Une touche se fera sur la zone amorcée et les deux autres sur le spot de pierres. Les constatations des 24 h précédentes se confirment. Activité toujours nocturne et matinale. La canne en tête chercheuse est toujours muette ce qui laisse à dire que les poissons sont intéressés par les zones amorcées. La journée, j'ai donc tendance à laisser reposer les zones pour les optimiser pleinement entre 22h et 10h du matin.
3ème 24H
Mon contre-pied stratégique commence à payer puisque les touches ne s'essoufflent pas. Au contraire. 5 touches entre 22h et 10h. La canne de droite produit encore 2 poissons et pas des moindres.
Cette canne, à cet instant, dispose d'une moyenne assez élevée pour les lieux : quasi 20 kg. Mon approche était pensée dans ce sens mais de là à imaginer un tel résultat, mes chevilles enfleraient ! Les autres poissons ont été réalisés sur mon spot de rappel. Les poissons semblent, sur ces dernières 24H, plutôt mordeurs là où il y a un apport régulier en appâts.
4ème 24H
C'est l'apothéose !! Elles sont cette fois-ci rentrées en pleine frénésie alimentaire. Seul bémol, la moyenne de poids sur ma « canne à cochons » chute. Je fais un petit poisson. Et ce sera sur cette canne la seule touche. En revanche, j'enregistrerai 10 touches sur les 2 spots « zone amorcée » et « zone rappel » avec quand même une majorité de touches sur la seconde.
Je tiens à préciser que mon rappel a lieu toutes les heures voire demi-heure de 22H à 5/6H. Après je laisse reposer.
5ème 24H
Le rythme des touches a bien baissé mais reste correct. La zone amorcée régulièrement n'est plus productive, la zone d'amorçage principale non plus. Trois poissons ont été pris sur la « canne à gros poissons » et enfin une sur la canne « tête chercheuse ». Il est clair que les mouches sont en train de changer d'âne ! Les poissons ne semblent plus intéressés par les amorçages, alimentés en rappel ou non. Par contre mon spot « farine et bouillettes délavées » fonctionnent toujours.
6ème 24H
Eh bien ma canne « tête chercheuse » sera mon sauve capot cette nuit-là ! Les conditions ont complètement changé et les poissons semblent avoir quitté la zone de pêche.

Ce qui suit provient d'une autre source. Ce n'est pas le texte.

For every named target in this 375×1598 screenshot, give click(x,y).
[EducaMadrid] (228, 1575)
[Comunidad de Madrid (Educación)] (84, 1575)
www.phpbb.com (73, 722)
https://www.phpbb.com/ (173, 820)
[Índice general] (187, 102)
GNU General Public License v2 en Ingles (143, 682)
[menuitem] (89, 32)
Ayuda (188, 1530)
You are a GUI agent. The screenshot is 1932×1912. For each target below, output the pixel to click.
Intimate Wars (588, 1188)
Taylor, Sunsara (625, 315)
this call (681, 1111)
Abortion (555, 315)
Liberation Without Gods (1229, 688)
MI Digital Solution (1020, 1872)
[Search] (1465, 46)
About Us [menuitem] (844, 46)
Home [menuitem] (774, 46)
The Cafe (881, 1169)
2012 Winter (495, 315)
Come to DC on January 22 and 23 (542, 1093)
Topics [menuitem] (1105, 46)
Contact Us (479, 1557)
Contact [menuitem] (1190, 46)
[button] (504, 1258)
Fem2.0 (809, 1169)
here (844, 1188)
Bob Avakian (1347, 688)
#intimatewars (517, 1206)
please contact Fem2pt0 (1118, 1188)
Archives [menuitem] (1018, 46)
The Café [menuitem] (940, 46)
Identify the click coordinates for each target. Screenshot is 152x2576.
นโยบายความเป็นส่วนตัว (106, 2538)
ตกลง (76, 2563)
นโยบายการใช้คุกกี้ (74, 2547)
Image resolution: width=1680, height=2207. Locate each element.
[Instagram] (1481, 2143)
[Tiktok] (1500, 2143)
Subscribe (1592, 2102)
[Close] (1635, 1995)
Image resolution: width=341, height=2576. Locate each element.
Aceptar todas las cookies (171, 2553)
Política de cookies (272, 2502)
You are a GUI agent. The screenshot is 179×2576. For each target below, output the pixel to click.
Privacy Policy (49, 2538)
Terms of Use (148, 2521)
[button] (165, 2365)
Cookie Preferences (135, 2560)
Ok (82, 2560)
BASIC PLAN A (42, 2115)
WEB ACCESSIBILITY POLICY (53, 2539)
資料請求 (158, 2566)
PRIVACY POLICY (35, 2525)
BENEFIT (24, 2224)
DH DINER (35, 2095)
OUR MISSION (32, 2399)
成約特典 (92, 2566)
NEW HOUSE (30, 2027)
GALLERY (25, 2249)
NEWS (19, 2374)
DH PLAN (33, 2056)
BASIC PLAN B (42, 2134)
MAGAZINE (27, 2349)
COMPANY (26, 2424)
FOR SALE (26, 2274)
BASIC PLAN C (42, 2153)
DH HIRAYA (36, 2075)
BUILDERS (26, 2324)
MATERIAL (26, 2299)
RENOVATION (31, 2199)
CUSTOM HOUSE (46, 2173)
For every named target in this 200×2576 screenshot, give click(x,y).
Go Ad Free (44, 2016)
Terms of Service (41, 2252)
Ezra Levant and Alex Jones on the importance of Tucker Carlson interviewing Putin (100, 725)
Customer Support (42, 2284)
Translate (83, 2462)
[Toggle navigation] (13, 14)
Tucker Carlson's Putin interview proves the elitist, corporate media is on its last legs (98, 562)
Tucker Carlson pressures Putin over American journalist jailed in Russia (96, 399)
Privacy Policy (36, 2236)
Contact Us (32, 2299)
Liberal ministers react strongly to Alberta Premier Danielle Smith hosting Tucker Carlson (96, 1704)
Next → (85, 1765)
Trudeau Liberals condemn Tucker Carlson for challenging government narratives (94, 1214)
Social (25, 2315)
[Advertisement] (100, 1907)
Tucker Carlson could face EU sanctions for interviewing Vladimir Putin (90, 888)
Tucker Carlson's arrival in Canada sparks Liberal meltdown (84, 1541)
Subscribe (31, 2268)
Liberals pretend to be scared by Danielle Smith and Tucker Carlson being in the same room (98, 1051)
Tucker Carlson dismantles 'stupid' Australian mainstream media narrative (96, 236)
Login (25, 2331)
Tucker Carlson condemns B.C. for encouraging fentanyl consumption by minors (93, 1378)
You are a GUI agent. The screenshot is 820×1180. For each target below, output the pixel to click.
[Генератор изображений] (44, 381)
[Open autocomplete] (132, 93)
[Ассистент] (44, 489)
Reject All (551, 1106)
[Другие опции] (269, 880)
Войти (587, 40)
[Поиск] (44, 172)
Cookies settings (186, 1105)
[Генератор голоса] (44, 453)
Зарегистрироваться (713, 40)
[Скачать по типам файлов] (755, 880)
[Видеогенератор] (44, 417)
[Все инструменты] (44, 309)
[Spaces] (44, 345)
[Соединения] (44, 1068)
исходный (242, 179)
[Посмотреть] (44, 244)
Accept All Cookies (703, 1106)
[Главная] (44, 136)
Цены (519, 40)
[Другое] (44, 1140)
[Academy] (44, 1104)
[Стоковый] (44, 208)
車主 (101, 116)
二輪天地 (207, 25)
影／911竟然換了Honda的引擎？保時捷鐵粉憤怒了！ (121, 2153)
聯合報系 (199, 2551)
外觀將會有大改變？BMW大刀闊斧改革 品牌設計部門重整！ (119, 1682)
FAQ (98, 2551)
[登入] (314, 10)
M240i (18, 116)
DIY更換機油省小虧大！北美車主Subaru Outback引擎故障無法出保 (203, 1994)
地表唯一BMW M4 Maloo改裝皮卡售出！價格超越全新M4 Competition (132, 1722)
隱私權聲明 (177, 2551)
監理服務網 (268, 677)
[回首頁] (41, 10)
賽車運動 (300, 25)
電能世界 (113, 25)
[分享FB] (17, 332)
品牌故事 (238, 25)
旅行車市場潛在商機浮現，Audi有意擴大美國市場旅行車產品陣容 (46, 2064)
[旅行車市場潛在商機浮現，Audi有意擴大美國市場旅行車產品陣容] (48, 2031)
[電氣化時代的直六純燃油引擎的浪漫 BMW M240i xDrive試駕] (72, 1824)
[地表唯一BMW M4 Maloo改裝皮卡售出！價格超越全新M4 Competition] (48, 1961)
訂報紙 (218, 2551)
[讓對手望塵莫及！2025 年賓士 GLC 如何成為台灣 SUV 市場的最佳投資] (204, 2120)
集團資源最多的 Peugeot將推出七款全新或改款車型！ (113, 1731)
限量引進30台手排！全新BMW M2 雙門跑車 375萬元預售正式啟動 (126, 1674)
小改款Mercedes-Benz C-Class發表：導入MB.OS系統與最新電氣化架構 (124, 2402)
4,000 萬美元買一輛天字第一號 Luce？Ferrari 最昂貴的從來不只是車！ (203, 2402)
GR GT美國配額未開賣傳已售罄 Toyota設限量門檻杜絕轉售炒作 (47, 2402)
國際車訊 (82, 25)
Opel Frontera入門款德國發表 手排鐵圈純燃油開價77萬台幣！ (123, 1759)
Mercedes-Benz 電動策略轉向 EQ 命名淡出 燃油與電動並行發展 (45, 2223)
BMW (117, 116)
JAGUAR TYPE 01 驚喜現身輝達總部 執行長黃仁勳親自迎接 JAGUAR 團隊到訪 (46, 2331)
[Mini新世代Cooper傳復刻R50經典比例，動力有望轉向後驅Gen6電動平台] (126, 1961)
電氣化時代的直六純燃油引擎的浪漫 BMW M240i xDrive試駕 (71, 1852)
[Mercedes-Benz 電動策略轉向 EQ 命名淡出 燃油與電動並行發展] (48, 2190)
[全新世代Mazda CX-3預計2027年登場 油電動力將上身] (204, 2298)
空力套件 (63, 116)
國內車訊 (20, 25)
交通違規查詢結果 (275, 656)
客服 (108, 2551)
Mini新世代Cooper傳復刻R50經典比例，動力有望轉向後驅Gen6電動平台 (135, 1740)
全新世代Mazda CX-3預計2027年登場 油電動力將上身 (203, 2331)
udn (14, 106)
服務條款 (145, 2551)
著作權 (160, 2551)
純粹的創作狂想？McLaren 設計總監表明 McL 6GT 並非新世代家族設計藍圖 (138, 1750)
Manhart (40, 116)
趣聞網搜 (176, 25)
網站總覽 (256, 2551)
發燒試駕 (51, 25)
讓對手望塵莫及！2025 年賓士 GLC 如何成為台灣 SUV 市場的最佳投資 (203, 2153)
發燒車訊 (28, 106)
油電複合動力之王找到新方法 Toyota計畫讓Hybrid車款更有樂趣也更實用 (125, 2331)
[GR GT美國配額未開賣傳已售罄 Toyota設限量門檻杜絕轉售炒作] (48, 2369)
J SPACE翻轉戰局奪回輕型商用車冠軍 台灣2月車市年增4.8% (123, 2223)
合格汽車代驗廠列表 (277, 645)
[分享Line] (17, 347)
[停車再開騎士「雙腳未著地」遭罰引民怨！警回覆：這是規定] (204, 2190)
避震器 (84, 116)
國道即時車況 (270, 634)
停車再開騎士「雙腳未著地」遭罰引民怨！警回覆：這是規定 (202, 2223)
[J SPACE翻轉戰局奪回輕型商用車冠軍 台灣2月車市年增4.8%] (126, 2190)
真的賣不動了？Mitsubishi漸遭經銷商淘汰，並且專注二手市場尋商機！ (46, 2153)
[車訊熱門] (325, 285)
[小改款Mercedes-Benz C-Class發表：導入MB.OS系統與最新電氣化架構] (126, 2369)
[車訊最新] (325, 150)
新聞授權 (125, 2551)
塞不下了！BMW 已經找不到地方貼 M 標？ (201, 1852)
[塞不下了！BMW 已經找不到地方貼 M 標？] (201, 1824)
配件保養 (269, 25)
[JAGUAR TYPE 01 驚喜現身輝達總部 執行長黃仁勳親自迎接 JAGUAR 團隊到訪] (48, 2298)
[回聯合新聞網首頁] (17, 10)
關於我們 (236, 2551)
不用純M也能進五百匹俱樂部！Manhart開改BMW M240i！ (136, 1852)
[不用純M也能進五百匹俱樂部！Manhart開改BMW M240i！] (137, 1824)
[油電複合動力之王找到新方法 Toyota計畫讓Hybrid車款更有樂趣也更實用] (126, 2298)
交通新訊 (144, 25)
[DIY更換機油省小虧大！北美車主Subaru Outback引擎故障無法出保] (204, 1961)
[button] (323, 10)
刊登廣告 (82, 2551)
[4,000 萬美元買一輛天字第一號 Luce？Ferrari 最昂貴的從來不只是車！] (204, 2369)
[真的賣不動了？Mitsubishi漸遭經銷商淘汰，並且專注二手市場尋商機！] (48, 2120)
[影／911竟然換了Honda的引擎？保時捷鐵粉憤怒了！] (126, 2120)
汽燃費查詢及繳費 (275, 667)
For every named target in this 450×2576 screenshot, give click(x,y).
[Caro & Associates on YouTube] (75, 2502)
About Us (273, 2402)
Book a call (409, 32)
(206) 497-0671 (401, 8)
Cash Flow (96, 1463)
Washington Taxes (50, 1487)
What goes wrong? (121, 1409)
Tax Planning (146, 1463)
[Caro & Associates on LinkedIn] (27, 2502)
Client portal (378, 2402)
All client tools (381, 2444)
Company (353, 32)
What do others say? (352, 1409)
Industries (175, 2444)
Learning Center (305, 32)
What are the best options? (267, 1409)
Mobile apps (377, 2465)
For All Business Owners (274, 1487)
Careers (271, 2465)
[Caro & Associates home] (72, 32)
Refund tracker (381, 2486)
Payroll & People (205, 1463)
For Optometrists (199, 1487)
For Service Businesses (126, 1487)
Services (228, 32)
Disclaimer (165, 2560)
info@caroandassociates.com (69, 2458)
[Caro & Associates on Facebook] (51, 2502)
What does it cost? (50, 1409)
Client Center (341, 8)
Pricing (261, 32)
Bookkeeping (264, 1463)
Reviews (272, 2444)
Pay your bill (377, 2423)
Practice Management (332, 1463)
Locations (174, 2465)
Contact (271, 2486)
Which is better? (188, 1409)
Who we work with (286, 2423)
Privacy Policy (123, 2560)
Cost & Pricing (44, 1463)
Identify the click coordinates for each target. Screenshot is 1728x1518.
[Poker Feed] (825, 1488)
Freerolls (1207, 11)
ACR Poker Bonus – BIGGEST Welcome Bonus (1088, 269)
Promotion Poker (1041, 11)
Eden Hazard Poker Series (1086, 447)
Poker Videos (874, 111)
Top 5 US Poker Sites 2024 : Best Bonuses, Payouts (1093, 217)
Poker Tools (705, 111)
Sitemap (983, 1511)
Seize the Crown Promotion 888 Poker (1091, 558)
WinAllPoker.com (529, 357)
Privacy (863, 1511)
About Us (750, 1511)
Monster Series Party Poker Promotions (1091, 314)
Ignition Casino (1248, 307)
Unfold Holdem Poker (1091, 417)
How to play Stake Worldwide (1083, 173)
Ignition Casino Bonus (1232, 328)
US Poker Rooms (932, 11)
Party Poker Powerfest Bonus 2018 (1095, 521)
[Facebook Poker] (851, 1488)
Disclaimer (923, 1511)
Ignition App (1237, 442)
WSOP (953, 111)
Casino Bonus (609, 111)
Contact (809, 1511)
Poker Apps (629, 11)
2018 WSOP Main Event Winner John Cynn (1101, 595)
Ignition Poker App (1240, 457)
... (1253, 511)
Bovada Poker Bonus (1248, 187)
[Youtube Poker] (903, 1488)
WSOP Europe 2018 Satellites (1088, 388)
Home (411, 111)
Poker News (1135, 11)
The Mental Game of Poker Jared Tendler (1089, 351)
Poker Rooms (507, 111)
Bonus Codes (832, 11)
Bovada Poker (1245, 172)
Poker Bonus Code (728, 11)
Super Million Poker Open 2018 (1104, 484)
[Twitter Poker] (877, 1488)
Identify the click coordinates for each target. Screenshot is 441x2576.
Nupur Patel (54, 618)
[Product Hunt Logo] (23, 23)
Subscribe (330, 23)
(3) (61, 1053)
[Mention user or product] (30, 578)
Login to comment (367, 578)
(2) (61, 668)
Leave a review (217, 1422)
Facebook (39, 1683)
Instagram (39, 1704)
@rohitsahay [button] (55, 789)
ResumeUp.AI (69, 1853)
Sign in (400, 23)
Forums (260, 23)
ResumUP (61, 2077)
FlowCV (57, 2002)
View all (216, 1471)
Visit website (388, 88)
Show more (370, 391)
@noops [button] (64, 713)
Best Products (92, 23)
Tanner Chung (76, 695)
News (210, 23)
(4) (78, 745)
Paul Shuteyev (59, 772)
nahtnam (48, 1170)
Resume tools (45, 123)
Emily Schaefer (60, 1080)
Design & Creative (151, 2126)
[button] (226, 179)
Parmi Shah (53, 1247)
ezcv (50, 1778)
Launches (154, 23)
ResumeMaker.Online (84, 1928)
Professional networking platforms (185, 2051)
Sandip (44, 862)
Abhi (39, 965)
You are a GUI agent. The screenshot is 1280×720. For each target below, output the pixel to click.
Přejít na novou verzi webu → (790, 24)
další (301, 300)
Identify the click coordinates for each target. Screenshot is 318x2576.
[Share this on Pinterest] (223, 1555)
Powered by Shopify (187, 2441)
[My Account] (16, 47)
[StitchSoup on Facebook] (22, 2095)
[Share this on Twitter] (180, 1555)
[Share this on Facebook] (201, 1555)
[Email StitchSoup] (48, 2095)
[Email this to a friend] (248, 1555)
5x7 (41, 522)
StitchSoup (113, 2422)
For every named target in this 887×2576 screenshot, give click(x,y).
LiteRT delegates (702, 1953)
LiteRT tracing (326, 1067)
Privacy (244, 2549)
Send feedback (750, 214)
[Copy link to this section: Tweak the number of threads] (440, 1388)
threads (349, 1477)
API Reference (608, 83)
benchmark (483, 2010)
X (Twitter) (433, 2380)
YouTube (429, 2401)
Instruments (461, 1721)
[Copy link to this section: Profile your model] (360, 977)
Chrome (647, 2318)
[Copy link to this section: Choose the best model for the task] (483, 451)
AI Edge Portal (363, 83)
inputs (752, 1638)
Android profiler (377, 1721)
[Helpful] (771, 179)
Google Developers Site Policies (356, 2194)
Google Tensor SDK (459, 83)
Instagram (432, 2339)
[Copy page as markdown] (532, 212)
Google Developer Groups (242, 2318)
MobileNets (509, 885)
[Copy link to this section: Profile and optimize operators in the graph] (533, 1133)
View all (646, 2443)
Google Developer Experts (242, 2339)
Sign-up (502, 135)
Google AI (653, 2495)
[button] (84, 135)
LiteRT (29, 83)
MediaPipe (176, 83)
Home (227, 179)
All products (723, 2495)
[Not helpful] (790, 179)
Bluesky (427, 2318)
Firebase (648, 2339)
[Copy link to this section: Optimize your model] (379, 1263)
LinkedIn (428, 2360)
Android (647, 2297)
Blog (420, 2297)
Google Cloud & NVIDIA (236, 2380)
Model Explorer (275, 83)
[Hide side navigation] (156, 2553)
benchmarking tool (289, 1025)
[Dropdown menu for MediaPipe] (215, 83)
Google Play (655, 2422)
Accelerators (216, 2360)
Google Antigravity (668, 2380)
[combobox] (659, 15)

Mon défi « coup de tête » est pleinement réussi. Je totaliserai 28 poissons avec une moyenne très correct. Les résultats ont été au-delà de mes espérances. Il est toujours très difficile de faire à l'encontre de ce qui est autorisé. Si le bateau pneumatique, le bateau amorceur ou autres accessoires sont permis, il nous est parfois très difficile de nous en détacher. Il est vrai et je ne serai pas honnête de dire le contraire : ces outils améliorent très souvent notre pêche en nous rendant bien plus efficaces ! Mais attention, à trop en abuser ou à force de les utiliser lorsque cela n'est pas nécessaire, ils peuvent créer un conditionnement négatif bien supérieur au conditionnement positif que nous nous appliquons à mettre en œuvre. L'excès n'est bon en rien ! Alors osez le contre-pied !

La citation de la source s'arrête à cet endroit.